From sales reps to online product descriptions, the language we use when we speak to our customers helps them determine if our products and services are right for them. Customers want to know “Is this for me?” as quickly as possible and communicating that simply and consistently through each of an organization’s customer-facing touch points may be a step oftentimes overlooked. By taking control of our content assets, developing them (if need be) and then reviewing them completely to ensure their meanings resonate with our audience is a big step forward in the digital transformation journey.
1 Digital Transformation
But before we discuss source content, we need to understand what a digital transformation is.
Business futurist and leading expert on digital transformation Greg Verdino has spent a lot of time synthesizing that answer, and he’s crafted a definition that any business leader can understand. The author of “microMARKETING: Get Big Results by Thinking and Acting Small” defines it as follows:
Digital transformation closes the gap between what digital customers already expect and what analog businesses actually deliver.
So, what do digital customers already expect, and how does this relate to content?
2 What Do Digital Customers Expect?
Digital customers expect to easily find the product or service they’re looking for, determining if it suits their needs, buying it using whatever method is most practical for them and having it delivered as they want it, where they want - and getting immediate service along the way or post-purchase if anything ever goes wrong. We all know that. But do we realize that the streamlining other companies make to their products and services can also impact our customers’ expectations? To underscore this, Greg points to Uber, Zappos and Amazon.
“Can the typical Fortune 1000 company say it is as easy to do business with as Uber, as efficient as Zappos, as agile as Amazon? Not yet!” Grego points out. “But to the consumer, the best experience they just had with a company like Uber, Zappos or Amazon becomes the minimum acceptable experience they expect from every company.”
That ease-of-use, service and experience is something that all customers want in their online relationships, as end-users or as corporate buyers.
I tracked Greg down in India where he’s keynoting a corporate event. He tells me that to realize a digital transformation, a higher level of sophistication in how language is processed is required.

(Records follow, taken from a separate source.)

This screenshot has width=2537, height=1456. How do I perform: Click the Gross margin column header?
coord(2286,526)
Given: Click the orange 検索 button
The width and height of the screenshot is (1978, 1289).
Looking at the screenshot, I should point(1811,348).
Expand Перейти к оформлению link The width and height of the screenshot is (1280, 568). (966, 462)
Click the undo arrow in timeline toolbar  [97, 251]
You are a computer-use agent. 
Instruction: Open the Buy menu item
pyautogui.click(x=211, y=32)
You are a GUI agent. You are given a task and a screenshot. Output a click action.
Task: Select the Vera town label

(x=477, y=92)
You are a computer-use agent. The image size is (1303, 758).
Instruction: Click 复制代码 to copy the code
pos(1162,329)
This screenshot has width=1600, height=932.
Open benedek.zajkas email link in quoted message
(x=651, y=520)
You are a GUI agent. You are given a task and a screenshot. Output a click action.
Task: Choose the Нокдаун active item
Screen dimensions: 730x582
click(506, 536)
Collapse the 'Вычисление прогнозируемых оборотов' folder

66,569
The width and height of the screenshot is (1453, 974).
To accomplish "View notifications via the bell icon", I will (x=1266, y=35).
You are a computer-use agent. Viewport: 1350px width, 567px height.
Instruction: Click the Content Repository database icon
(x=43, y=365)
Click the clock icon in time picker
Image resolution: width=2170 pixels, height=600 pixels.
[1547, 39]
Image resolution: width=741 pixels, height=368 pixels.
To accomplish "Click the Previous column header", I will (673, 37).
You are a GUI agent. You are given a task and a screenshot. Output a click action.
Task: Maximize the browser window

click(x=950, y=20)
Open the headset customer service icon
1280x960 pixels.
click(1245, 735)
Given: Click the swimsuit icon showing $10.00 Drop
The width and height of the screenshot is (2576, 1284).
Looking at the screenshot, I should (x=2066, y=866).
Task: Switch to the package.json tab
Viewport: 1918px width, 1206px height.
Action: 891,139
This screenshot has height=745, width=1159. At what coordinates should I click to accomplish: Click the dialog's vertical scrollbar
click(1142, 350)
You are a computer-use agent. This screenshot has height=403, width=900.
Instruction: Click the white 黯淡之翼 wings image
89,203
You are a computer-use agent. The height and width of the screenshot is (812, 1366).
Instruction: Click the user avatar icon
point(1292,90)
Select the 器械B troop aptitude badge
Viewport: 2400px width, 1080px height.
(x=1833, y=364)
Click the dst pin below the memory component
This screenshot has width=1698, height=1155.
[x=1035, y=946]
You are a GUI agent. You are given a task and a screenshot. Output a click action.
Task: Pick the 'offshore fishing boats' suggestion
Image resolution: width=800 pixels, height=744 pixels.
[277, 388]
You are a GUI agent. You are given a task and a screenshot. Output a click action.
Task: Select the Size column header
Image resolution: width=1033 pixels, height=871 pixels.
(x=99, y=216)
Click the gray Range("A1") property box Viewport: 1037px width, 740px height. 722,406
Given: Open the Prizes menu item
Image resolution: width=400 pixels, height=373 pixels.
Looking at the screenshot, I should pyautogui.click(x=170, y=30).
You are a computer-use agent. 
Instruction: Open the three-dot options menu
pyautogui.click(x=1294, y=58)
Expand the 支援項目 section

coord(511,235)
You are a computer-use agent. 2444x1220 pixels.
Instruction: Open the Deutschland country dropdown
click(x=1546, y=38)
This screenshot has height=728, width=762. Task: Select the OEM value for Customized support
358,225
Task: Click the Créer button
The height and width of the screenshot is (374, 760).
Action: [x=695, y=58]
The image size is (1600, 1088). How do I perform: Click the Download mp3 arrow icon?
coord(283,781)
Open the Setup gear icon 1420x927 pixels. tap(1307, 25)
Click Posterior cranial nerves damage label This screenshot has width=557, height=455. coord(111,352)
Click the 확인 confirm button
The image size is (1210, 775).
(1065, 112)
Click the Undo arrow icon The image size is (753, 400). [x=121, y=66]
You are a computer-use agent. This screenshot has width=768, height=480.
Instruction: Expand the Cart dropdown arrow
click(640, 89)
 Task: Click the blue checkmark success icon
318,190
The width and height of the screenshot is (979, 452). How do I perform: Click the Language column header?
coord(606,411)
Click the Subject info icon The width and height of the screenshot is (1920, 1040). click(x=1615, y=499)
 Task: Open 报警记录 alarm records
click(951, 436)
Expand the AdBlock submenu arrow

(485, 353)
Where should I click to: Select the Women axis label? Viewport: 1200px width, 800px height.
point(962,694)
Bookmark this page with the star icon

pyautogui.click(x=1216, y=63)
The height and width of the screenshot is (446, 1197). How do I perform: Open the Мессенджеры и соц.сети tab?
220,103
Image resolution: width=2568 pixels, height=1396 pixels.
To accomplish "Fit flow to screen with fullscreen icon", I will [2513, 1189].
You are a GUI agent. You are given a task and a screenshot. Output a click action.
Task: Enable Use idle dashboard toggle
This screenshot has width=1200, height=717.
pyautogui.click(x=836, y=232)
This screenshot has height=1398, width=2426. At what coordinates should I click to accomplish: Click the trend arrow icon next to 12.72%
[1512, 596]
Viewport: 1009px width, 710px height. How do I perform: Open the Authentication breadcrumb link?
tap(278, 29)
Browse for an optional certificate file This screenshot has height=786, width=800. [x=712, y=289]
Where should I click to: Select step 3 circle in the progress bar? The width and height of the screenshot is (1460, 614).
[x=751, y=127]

“Customer centricity in the digital age certainly requires organizations to have the ability to serve both global and local audiences with content, experiences and customer support in real time and in-language,” he says. “More importantly, many of the technologies companies will harness to accelerate their transformations — from natural language processing, to big data, to artificial intelligence to learning machines (robots, automation) — will require an increasingly sophisticated ability to process language, recognize and learn patterns in language, and so on.”
3 Is This Right for Me?
Greg says that digital transformation should make your business better. By developing, auditing and reviewing your language assets - like glossaries and translation memories - on a continual basis, you can be assured that the messages you’re delivering to your audience are concise and complete. And that content should be analyzed for meaning, to determine if it helps them answer the biggest consumer question of all: is this right for me? If it is, then everything else needs to follow, naturally, letting them buy, install, use and get support in the easiest ways possible, in their language, in real time.
“So while, I don’t see many CEOs shouting, “Get me a linguist,” when they’re embarking on a digital transformation journey, I do see a linguists playing a key role in enabling a number of the key technologies that will form the basis of a digitally transformed business,” Greg says.